Apple’s been making all kinds of strides in trying to get people using the latest versions of the software they make and distribute. iOS has automatic updates for apps; OS X has automatic and free updates for everything from apps to the entire system, excluding major (x.0) OS updates.

Add that to a vastly larger install base of hundreds of millions of iPhones, iPads, iPods, and Macs, and you’ve got yourself a recipe for a controversy. It’s not necessarily that the bugs are getting worse or profusely dumber; rather, that more people are experiencing those bugs. Having such a large install base requires an elevated level of diligence.

So many of these reactions are simultaneously true. Yes, there are extremely stupid bugs and regressions littered throughout Apple’s software products. Yes, there’s the impression of a downward slide in quality assurance. And, yes, there have previously been really stupid bugs and regressions. I think Apple is cognizant of the fact that their software quality needs to improve faster than they gain new users; if it’s slower, it feels significantly worse than it really is.

What I find most fascinating about this survey is just how popular radio-style music services are. Of the ten most popular services, just four allow the user to specifically select what they’d like to listen to; the remainder are largely pre-decided, with minimal user input. Even though some reports pegged iTunes Radio as a miss, this strategy seems to be working. Even though “Apple engineers involved with [iTunes] often preferred to use Spotify and Pandora”, it seems that loads of people use iTunes Radio regularly.

Rich Trenholm, CNet:

UK Prime Minister David Cameron has pledged to tighten laws surrounding the encryption of electronic communication, potentially targeting services such as WhatsApp, Snapchat or Apple Messages. He asked Monday whether we should “allow safe spaces for (terrorists) to talk to each other.”

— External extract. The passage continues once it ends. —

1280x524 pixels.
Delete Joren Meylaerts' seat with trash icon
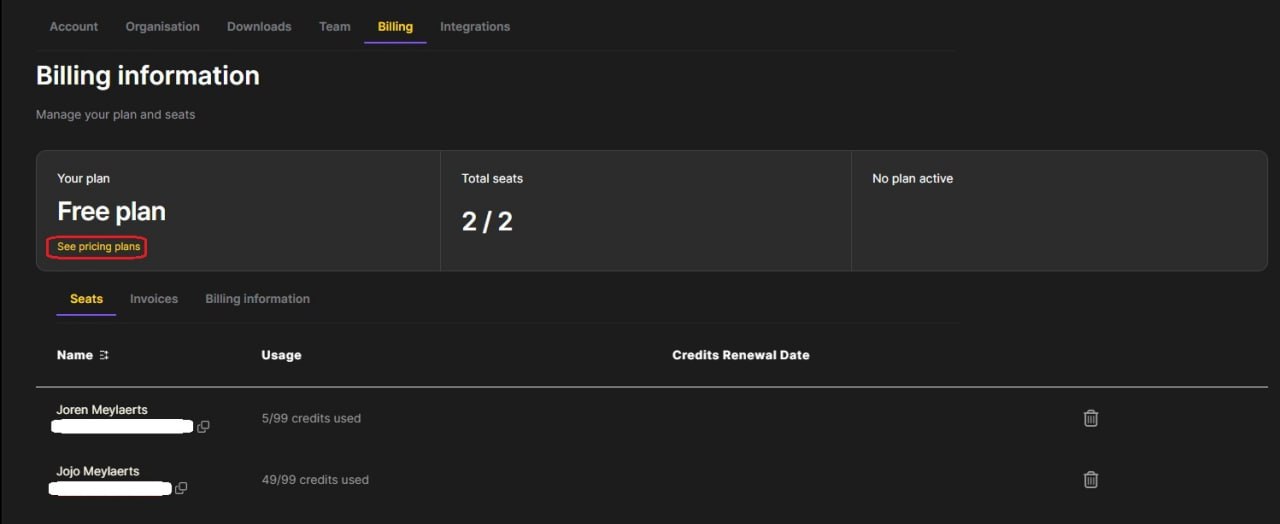1091,418
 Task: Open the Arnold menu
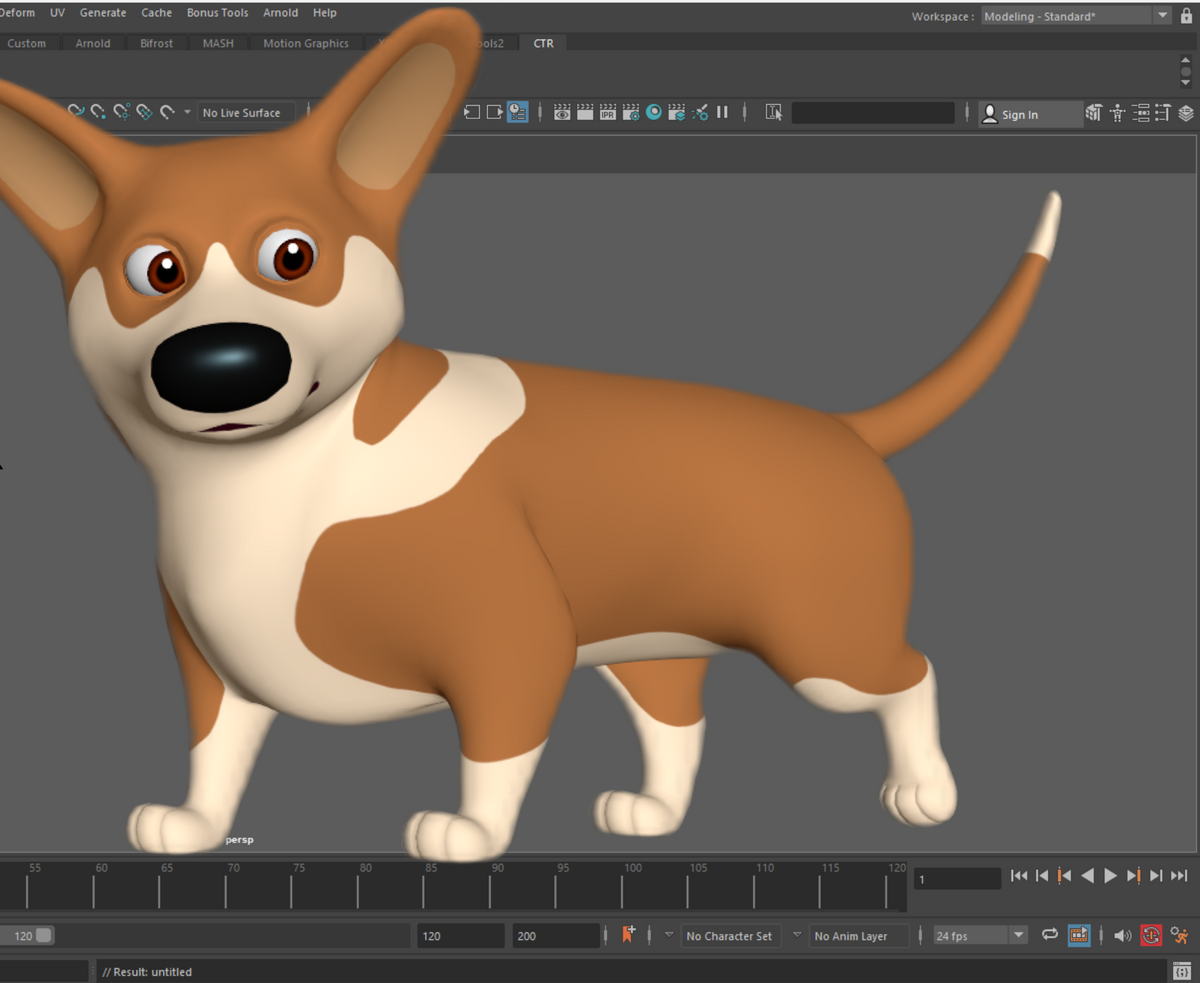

Cameron was discussing security measures in the wake of events in Paris last week, where gunmen attacked the office of satirical magazine Charlie Hebdo and killed 12 people. In the interest of disrupting communications between terrorists, Cameron pledged that if re-elected in this year’s general election, he intends to ban encryption that cannot be read by security services.

(Emphasis mine.) We don’t allow safe spaces for terrorists to talk to each other; we allow safe spaces for everyone and anyone to talk to each other.

What happened in Paris was absolutely tragic; there is no question about it. But it simply wasn’t the case that a lack of intelligence was what allowed these attacks to happen. There was loads of intelligence available, according to Steven Erlanger and Jim Yardley of the New York Times:

“These guys were known to be bad, and the French had tabs on them for a while,” said the American official, who spoke on the condition of anonymity to avoid complicating a delicate intelligence matter. “At some point, though, they allocated resources differently. They moved on to other targets.”

[…]

“The problem we face is that even though there are not that many radicalized Muslims in France, there are enough of them to make it difficult to physically follow everyone with a suspicious background,” said Camille Grand, a former French official and director of the Foundation for Strategic Research, an independent Paris group.

“It’s one thing to listen to the phone calls or watch their travel, but it’s another to put someone under permanent physical surveillance, or even follow all their phone conversations full time for so many people,” he added.

Then there’s the outrageousness of Cameron’s statement, flying in the face of all that we hold dear in a free and just society. Glenn Fleishman:

I just love how politicians pretend privacy is not a fundamental human right when they claw so hard to protect their own.